Da ich Wettkampfsport treibe, ist es doch notwendig, den zusätzlichen Bedarf auszugleichen, dem Körper verbrauchte Vitamine zu geben. Dazu nehme ich Kapseln und Pulverpäckchen. Die sind ja als Nahrungsergänzungsmittel wohl erlaubt. Außerdem sollen sie ja in erlaubter Weise die Leistung steigern. Jetzt lese ich immer wieder, dass Sportler positiv getestet werden, die solche Mittelchen genommen habe. Laufe ich Gefahr, positiv getestet zu werden, wenn ich solche Nahrungsergänzungsmittel nehme?
Diese Frage stellte Edith L. aus Pasing
Grundsätzlich sollen Nahrungsergänzungsmittel (NEM) den Vitamin-, Nähr- oder Ballaststoffhaushalt auffrischen, sei es, um durch Sport vermehrt verbrauchte Substanzen auszugleichen oder um die eigene Leistungsfähigkeit erlaubt zu steigern.

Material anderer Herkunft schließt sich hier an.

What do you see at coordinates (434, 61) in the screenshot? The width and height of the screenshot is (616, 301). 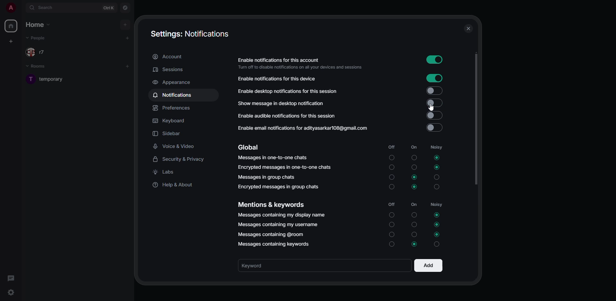 I see `enabled` at bounding box center [434, 61].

Achtung: Laufende Studien der WADA ergeben, dass ca. 15 Prozent aller NEM mit dopingrelevanten Substanzen verunreinigt sind. Davon betroffen sind auch in Deutschland frei verkäufliche Produkte.

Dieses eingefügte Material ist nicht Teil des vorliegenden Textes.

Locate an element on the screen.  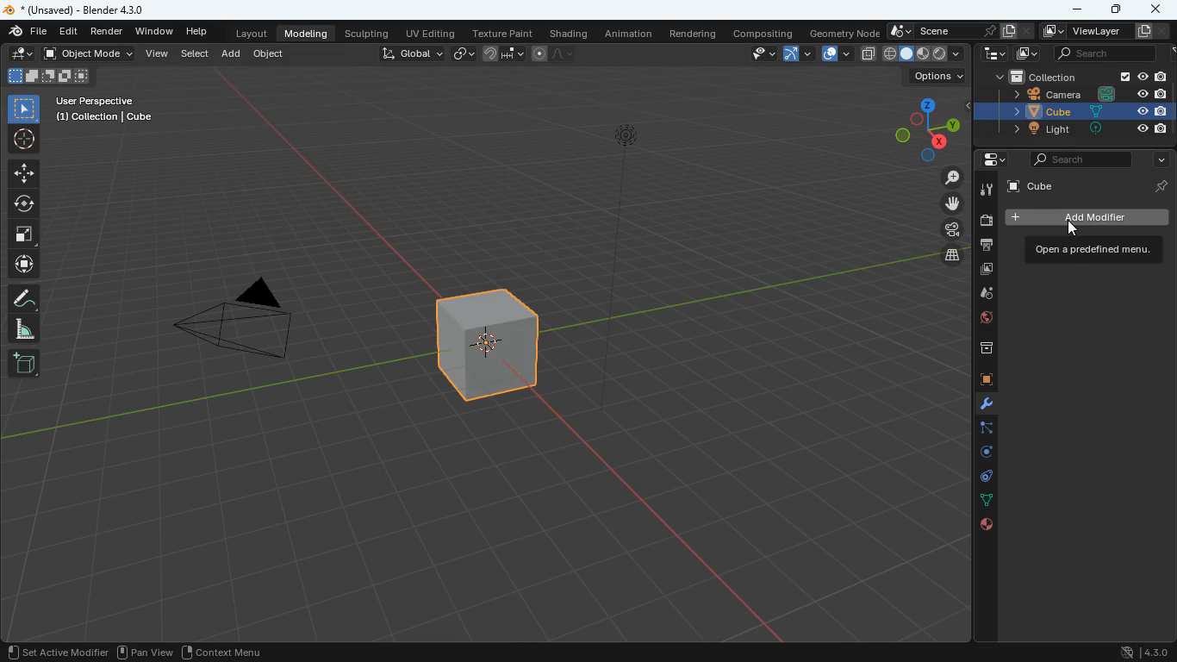
render is located at coordinates (107, 31).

NEM unterliegen nicht den strengen deutschen Regeln, die für die Zulassung von Medikamenten gelten, sondern nur dem allgemeinen Lebensmittelrecht. Deswegen besteht auch keine Verpflichtung, alle Substanzen auf dem Beibackzettel zu vermerken. Darüber hinaus besteht eine erhebliche Gefahr, dass die NEM verunreinigt, also mit geringen Dosen kontaminiert sind. Das kann auch dazu führen, dass jede Charge anders zusammengesetzt ist. Dieses Risiko kann keinem Sportler genommen werden. Besonders brisant wird es, wenn man NEM aus dem Ausland, insbes. übers Internet bezieht. Denn hier gelten andere, manchmal gar keine Sicherheitsregelungen, und manche Mittel sind dort völlig freigegeben, während sie in Deutschland unter die engen Regelungen des Arzneimittelgesetzes fallen würden.
Schließlich sollte jeder Sportler überlegen, ob nicht in einer ausgewogenen Kost genug Stoffe sind, um den Sportlerhaushalt auszugleichen.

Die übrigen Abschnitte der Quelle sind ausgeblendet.